Thamar Solorio is an Associate Professor of the Department of Computer Science at the University of Houston (UH). She holds graduate degrees in Computer Science from the Instituto Nacional de Astrofísica, Óptica y Electrónica, in Puebla, Mexico. Her research interests include information extraction from social media data, enabling technology for code-switched data, stylistic modeling of text and more recently multimodal approaches to online content understanding. She is the director and founder of the Research in Text Understanding and Language Analysis Lab at UH. She is the recipient of an NSF CAREER award for her work on authorship attribution, and recipient of the 2014 Emerging Leader ABIE Award in Honor of Denice Denton. She is an elected board member of the North American Chapter of the Association of Computational Linguistics (2020-2021). Her research is currently funded by the National Science Foundation and ADOBE and in the past she has received support from the Office of Naval Research and the Defense Advanced Research Projects Agency (DARPA).
Recent Findings on Multimodal Prediction Systems
There are many cases where an AI system can benefit from observing evidence in more than one single modality.
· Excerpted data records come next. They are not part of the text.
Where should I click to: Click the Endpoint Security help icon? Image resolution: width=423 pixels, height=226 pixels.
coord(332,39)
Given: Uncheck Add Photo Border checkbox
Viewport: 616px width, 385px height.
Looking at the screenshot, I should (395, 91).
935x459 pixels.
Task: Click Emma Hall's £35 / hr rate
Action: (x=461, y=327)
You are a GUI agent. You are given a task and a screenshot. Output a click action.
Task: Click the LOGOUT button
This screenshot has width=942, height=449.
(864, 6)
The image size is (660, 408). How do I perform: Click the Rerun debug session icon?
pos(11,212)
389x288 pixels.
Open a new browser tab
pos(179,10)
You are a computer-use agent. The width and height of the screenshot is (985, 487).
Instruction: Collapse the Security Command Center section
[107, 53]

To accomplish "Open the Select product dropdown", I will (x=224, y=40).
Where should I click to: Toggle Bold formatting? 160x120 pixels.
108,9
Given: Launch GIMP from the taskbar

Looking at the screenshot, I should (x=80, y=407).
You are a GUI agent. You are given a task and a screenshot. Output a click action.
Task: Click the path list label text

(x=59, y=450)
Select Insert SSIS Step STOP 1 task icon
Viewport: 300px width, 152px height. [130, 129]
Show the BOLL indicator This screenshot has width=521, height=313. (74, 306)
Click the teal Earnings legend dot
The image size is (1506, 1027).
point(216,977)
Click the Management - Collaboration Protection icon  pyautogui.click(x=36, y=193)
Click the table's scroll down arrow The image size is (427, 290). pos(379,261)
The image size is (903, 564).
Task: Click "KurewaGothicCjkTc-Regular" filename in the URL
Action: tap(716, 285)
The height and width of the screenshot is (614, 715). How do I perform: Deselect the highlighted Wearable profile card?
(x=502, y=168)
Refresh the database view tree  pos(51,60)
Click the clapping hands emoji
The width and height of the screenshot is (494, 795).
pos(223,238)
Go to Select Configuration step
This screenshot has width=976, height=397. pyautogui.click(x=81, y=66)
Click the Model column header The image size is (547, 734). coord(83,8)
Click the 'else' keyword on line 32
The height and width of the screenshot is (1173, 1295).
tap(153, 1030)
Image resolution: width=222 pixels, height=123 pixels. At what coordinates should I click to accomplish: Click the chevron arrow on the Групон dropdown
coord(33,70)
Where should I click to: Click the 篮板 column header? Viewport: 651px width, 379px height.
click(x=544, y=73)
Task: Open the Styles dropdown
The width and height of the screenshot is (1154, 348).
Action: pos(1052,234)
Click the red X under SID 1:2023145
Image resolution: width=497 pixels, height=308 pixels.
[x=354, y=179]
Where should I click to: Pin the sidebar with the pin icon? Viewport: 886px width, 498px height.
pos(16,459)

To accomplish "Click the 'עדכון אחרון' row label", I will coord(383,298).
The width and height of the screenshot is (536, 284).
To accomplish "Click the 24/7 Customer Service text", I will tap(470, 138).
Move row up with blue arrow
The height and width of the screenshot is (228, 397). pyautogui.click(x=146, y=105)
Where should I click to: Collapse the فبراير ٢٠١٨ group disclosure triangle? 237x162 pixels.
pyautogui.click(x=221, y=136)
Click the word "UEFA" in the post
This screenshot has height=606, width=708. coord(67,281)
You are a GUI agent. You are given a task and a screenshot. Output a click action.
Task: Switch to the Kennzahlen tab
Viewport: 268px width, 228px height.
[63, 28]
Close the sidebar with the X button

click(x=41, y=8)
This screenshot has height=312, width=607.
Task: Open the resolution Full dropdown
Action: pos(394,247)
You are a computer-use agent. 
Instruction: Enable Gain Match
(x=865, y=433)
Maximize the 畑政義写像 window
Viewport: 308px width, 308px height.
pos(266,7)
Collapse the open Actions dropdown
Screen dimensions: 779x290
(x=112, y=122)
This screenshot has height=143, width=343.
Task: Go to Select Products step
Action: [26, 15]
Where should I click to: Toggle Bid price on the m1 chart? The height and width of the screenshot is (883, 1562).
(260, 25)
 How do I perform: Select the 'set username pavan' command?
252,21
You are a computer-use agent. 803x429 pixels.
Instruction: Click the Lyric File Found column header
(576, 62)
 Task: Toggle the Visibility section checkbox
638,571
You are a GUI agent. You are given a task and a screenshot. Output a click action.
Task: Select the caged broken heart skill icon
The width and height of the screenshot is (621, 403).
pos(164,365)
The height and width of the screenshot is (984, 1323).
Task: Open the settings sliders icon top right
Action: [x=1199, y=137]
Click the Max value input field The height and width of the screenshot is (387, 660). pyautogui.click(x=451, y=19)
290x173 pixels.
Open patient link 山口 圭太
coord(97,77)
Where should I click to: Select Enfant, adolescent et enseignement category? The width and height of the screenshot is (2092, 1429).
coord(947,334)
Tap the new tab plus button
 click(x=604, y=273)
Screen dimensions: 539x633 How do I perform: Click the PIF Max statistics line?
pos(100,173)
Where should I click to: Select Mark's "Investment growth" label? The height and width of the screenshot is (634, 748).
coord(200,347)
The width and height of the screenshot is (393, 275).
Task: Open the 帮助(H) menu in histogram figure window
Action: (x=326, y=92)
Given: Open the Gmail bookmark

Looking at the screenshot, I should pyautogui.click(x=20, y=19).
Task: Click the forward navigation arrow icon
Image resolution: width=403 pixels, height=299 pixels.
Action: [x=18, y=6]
In this context, modality refers to text, speech, images or video. For example, in movie classification, it is reasonable to expect that relevant information for the task can come from any combination of the speech, the audio, images and video segments. Then the key to attain acceptable accuracies lies in the approach to combine them. During this talk I will present recent work that relies on the Gated Multimodal Unit (GMUs) to provide an adaptable internal mechanism for combining modalities during representation learning. I will motivate the use of these GMUs with successful examples of multimodal problems.
I will also argue that multimodality is not always the optimal approach. Just because we have access to multimodal data does not necessarily mean we should exploit the multiple modalities. I will present examples where multimodality fails to deliver improvements over unimodal models due to inherent characteristics of the problem/data at thand, as well as the current capabilities of the underlying models.